Why architecture matters here
Agent card architecture matters because the card is the first thing another agent sees. A clear, correct card leads to correct integrations; a vague or missing card leads to guessing and bugs. Cards are documentation with teeth — machine-readable and enforceable.
Cost is small but real. Cards must be maintained as agents evolve; stale cards cause silent breakage. Provisioning cards in CI alongside code prevents drift.
Reliability comes from signing and versioning. A signed card proves it came from the claimed provider; versioning lets consumers pin known-good versions and evolve gracefully.
The architecture: every field explained
Walk the diagram top to bottom.
Agent Owner. The organization or team that runs an A2A agent. Responsible for publishing and maintaining the card.
Well-Known URL. By convention, /.well-known/agent.json. Discovery starts here.
Discovery. Consumers fetch the card, cache it (with TTL), and consult it before every session.
Card Contents. Name, description, contact, terms URL, capabilities. Human-readable and machine-readable together.
Auth Requirements. Required auth mechanism (OAuth 2.0, mTLS, JWT), specific scopes, and any provisioning URL for tokens.
Skills / Tools. Named capabilities with typed JSON schemas for inputs and outputs. Descriptions in natural language so an LLM can pick the right one.
Endpoints. Service base URL and transport (HTTPS + JSON-RPC, SSE, gRPC). Consumers know exactly where to send.
Versioning. Semantic version + compatibility metadata. Consumers can pin or accept ranges.
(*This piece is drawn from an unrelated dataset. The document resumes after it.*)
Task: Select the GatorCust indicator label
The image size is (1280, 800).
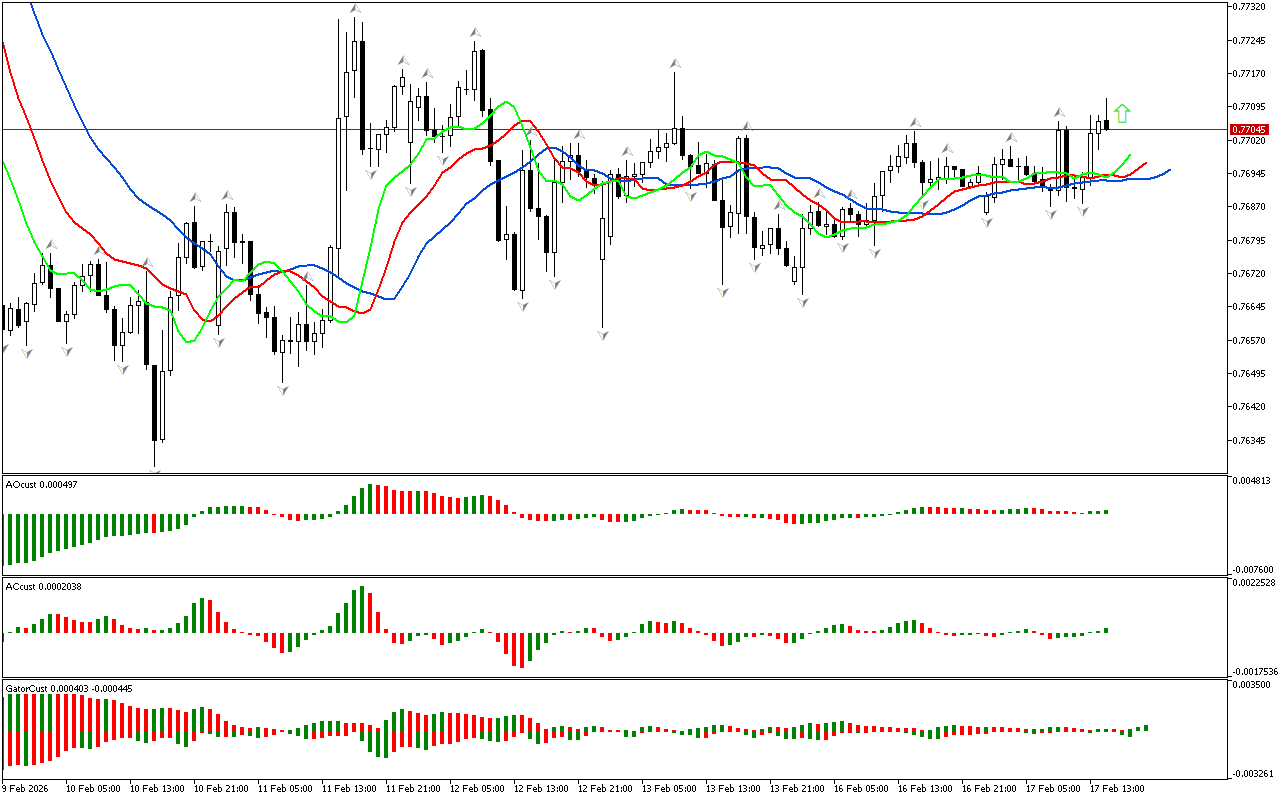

Signing. Card signed with the provider's key. Consumers verify signature against a trusted registry or DNS-based key discovery.
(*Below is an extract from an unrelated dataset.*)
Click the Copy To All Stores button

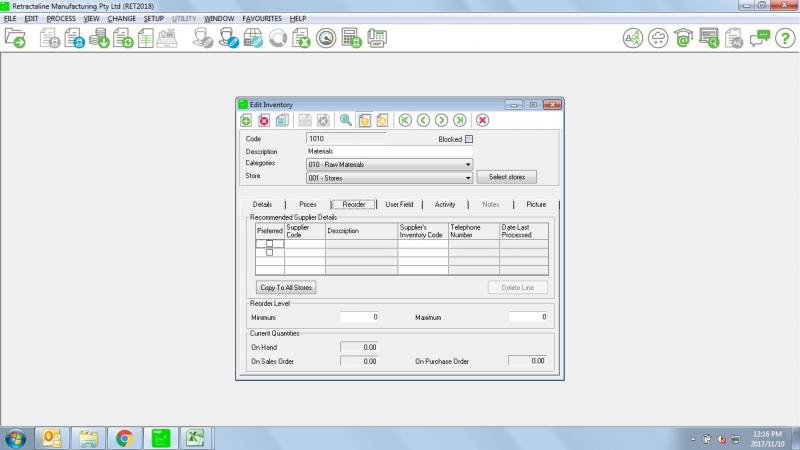click(x=287, y=287)
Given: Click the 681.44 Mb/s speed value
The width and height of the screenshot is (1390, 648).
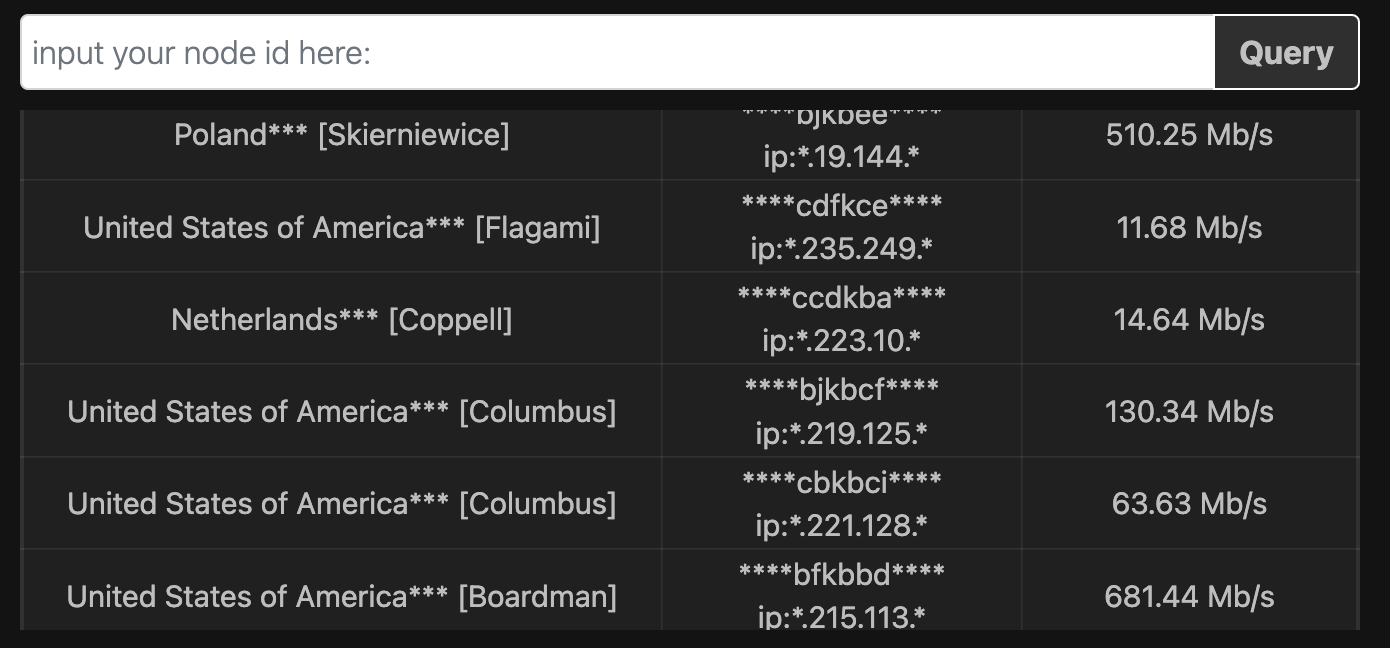Looking at the screenshot, I should click(1189, 597).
Registry. Public agent catalogs (or private within an org) list cards for discovery. Registries add reputation, ratings, and safety flags.
End-to-end discovery flow
Trace a discovery. Agent A needs a translation capability. It consults its registry with intent "translation." Registry returns candidate agents including Agent B.
Agent A fetches https://agentb.example.com/.well-known/agent.json. Card returned. Agent A verifies signature against known key.
Card lists: - Name: TranslateAgent - Version: 2.4.1 - Skills: [{ name: "translate", inputs: { text: "string", target_lang: "string" }, outputs: { translated: "string" } }, { name: "detect_language", ... }] - Auth: OAuth 2.0, scope "translate:invoke" - Endpoint: https://agentb.example.com/a2a - Contact: ops@agentb.example.com - Terms: https://agentb.example.com/terms
Agent A checks: does version 2.4.1 satisfy my range? Yes. Do I have the OAuth scope? Yes.
Agent A opens an A2A session at the endpoint. Auth handshake with the scoped token. Session initialized. Agent A invokes translate skill with valid inputs. Response returns.
Ten days later Agent B publishes 3.0.0 with a breaking change. Agent A's card cache expires; new card fetched. Version 3.0.0 doesn't satisfy A's pinned range (^2.4). Agent A stays on the 2.4.x endpoint (provider maintains for grace period) or updates its integration.